Incarnat (1): Impressões sobre o espetáculo de dança Incarnat, ode à dor no mundo


Impressões sobre o espetáculo de dança Incarnat, ode à dor no mundo.

RUBIA DELORENZO (2)

Incarnat é vermelho, encarnado, a cor da carne sob a pele. É dor.

Encarnar tem, também, outros sentidos: simbolizar, tomar vulto ou forma, humanizar-se. E ainda, cicatrizar, secar ferimentos.

Ela anuncia. Sua obra nasceu de uma grande depressão. Sol negro que empurra para fora, que se pulveriza em partículas de morte e luz.

Há de tudo neste espetáculo perturbador. O que está ali é obra, arte nascida das entranhas, parto que celebra a dor do nascimento: placenta e sangue, vida e desamparo. É ode ao sofrimento do homem: à dor da degradação, da exclusão, à dor da segregação.

É desconcerto puro, o impacto deste cortejo de dor: risos súbitos, descomedidos, náuseas, falta de ar.

Os corpos que ali rastejam, gritam e se contorcem, aquele solo sangrento, escorregadio e a nudez da carne exposta, contam toda a dor do mundo.

A dor disseminada no pátio dos leprosários, dor dos doentes que carregam seus corpos desmanchados, dor do desatino e da errância. Dor dos corpos aviltados pelo gesto voraz da grande boca dos homens que, como corvos, picam e dilaceram o semelhante.

Crianças e velhos sem lugar. Seus corpos extenuados perambulam, banidos do mundo inóspito, intransigente com a dor. Corpos supliciados que se retorcem, suas chagas e automatismos, desconsolos e desalentos, buscam resguardo frente à intolerância.

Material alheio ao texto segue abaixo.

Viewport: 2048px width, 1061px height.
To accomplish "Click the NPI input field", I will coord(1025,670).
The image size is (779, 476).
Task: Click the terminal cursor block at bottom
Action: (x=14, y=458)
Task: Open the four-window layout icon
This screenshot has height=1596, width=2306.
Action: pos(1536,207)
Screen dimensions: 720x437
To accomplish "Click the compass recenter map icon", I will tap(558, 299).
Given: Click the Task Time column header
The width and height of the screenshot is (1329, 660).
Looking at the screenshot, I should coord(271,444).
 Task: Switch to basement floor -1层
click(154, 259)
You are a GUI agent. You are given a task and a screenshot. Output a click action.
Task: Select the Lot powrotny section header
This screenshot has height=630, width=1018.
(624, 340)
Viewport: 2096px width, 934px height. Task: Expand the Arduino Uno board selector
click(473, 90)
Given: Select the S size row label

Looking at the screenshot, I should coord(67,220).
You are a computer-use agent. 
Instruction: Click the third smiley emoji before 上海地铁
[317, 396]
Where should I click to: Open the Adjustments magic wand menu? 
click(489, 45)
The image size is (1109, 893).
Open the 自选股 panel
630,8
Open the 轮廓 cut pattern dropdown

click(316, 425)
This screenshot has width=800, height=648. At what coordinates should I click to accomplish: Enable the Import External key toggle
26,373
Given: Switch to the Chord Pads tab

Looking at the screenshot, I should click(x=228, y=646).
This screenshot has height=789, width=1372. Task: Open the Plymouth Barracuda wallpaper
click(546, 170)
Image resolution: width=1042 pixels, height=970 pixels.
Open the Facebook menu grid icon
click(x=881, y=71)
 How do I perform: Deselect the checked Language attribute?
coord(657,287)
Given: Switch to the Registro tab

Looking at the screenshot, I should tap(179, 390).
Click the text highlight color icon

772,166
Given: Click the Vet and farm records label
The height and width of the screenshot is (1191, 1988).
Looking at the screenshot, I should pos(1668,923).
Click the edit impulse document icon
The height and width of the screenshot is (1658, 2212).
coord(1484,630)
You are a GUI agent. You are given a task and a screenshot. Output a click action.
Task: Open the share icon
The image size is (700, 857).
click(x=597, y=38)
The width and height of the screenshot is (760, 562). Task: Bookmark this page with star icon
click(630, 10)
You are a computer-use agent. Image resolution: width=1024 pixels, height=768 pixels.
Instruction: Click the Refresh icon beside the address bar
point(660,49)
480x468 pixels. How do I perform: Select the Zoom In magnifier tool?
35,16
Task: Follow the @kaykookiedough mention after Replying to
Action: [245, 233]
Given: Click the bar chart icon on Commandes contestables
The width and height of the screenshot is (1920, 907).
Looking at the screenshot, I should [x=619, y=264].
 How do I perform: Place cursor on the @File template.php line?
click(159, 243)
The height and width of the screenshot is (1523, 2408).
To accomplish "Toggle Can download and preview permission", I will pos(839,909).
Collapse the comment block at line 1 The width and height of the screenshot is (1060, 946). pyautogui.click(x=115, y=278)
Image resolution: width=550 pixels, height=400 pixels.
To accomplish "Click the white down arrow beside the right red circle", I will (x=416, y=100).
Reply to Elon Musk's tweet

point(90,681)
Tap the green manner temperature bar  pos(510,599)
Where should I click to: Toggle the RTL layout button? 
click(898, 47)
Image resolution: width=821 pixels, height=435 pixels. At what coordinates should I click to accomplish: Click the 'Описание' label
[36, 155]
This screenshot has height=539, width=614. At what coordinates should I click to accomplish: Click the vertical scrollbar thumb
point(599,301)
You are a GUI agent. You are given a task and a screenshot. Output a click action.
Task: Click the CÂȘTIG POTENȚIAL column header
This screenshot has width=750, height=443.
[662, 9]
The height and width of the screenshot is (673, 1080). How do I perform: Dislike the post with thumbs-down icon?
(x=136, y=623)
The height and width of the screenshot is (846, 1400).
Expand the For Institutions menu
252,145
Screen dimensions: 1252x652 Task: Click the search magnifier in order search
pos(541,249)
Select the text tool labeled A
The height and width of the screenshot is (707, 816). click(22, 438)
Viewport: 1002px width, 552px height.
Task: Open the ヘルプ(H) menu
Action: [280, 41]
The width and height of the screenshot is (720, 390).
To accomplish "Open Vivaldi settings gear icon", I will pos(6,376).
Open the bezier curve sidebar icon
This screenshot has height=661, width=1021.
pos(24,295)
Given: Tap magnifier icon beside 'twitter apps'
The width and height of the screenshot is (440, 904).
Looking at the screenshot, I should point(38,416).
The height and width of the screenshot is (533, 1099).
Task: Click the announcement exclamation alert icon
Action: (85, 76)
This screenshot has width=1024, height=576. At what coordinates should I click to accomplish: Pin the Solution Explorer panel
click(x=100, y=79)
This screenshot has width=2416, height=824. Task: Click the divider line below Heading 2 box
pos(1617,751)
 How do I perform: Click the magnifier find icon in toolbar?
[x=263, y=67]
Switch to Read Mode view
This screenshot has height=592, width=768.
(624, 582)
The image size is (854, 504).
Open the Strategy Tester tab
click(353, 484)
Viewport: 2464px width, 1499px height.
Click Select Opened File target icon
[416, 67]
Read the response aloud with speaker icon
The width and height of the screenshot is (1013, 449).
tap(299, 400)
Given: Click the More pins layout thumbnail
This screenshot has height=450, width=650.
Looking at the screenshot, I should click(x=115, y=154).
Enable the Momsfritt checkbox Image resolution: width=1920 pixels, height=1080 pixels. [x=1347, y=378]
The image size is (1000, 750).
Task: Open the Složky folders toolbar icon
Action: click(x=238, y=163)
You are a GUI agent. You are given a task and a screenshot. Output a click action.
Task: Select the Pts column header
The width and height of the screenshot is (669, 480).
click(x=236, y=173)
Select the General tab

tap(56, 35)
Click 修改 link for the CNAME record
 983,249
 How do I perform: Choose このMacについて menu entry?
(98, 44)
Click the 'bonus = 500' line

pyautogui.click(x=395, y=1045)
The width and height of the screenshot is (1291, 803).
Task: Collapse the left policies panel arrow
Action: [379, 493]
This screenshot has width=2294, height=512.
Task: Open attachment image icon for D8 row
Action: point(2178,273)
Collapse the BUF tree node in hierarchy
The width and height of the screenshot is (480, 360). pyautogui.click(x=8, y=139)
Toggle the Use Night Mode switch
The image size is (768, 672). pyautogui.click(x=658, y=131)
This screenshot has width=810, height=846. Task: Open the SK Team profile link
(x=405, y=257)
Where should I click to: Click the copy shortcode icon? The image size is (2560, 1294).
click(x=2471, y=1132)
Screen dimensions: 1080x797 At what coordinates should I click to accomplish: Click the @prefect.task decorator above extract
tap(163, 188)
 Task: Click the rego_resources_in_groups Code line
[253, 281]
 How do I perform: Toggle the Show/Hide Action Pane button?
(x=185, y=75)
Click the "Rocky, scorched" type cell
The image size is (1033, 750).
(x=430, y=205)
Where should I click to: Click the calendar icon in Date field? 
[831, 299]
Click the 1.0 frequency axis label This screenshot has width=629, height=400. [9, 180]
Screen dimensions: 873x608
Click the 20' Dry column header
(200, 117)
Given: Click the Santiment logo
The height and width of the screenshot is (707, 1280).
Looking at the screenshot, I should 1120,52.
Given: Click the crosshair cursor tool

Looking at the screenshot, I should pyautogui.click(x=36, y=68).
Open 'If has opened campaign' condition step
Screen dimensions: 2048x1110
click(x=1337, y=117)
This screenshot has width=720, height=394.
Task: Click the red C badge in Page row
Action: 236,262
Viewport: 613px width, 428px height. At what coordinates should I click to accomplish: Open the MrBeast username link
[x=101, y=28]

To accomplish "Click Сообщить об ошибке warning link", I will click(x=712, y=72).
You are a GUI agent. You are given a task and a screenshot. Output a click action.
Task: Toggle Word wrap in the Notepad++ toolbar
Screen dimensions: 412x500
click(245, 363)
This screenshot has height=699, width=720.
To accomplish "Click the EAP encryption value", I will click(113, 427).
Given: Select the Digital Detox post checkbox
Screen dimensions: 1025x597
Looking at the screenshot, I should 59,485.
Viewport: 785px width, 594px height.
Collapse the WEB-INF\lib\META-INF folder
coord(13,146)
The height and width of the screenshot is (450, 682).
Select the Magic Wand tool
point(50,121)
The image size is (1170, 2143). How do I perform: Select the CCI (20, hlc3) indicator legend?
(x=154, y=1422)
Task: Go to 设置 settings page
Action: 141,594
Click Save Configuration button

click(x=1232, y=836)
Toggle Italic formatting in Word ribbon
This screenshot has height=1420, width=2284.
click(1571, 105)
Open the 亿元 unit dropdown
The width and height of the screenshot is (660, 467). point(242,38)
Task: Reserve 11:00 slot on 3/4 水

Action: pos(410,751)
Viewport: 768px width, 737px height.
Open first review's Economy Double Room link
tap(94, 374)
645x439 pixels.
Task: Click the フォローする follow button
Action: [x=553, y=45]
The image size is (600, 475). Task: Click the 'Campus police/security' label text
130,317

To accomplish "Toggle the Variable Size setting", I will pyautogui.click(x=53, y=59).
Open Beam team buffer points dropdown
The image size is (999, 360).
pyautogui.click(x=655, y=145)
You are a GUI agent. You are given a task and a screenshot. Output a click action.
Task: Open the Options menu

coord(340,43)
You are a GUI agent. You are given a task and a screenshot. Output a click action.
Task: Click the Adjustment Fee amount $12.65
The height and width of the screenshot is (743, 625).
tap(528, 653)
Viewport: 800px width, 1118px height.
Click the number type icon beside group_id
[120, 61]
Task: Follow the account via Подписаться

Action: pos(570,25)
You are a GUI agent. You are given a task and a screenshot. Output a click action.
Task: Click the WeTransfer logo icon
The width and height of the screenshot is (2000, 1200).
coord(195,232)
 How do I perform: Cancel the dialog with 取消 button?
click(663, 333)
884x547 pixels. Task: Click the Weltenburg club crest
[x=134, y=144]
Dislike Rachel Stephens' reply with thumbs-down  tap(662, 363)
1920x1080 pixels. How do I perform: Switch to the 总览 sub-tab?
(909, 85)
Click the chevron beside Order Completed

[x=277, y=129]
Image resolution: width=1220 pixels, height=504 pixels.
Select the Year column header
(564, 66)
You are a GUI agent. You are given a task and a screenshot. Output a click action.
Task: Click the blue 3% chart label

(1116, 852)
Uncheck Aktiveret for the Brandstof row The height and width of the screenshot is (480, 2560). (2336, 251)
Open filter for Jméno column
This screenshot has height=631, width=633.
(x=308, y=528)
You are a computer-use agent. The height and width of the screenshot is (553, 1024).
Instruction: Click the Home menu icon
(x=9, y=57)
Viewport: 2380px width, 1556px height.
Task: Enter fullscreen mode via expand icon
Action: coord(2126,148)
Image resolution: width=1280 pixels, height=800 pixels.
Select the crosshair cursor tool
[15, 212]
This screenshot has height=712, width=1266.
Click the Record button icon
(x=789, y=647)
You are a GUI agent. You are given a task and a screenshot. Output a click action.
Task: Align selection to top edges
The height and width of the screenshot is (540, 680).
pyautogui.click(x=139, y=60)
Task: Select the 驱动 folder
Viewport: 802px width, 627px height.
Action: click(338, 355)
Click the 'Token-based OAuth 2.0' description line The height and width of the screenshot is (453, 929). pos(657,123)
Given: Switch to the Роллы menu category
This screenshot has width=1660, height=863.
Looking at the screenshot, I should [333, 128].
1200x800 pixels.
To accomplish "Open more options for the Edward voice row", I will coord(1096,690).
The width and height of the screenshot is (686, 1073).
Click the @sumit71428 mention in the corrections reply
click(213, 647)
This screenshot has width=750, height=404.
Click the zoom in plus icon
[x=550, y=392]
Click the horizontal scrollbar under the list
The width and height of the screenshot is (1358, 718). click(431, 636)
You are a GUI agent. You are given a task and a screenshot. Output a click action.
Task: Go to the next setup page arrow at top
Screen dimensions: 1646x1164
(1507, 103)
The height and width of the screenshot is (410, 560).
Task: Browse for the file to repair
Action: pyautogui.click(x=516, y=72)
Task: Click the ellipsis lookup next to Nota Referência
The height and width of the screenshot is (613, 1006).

Figuram ali, ainda, os corpos esgotados, cambaleantes, que aludem aos campos bárbaros do extermínio. Espreitam nas sombras, as silhuetas dos abutres, dos saqueadores que rondam o grande deserto da morte.

No final, a sufocação do corpo do homem, confinado numa pele estreita demais para contorná-lo.

Incarnat, com suas imagens devastadoras, é resistência viva à morte por desolação e àquela perpetrada pelo interdito de sofrer.

Pela exigüidade do espaço do acolhimento, a dor delata e lança seus gritos para que ecoem, dos limites aos confins, em toda a extensão da terra.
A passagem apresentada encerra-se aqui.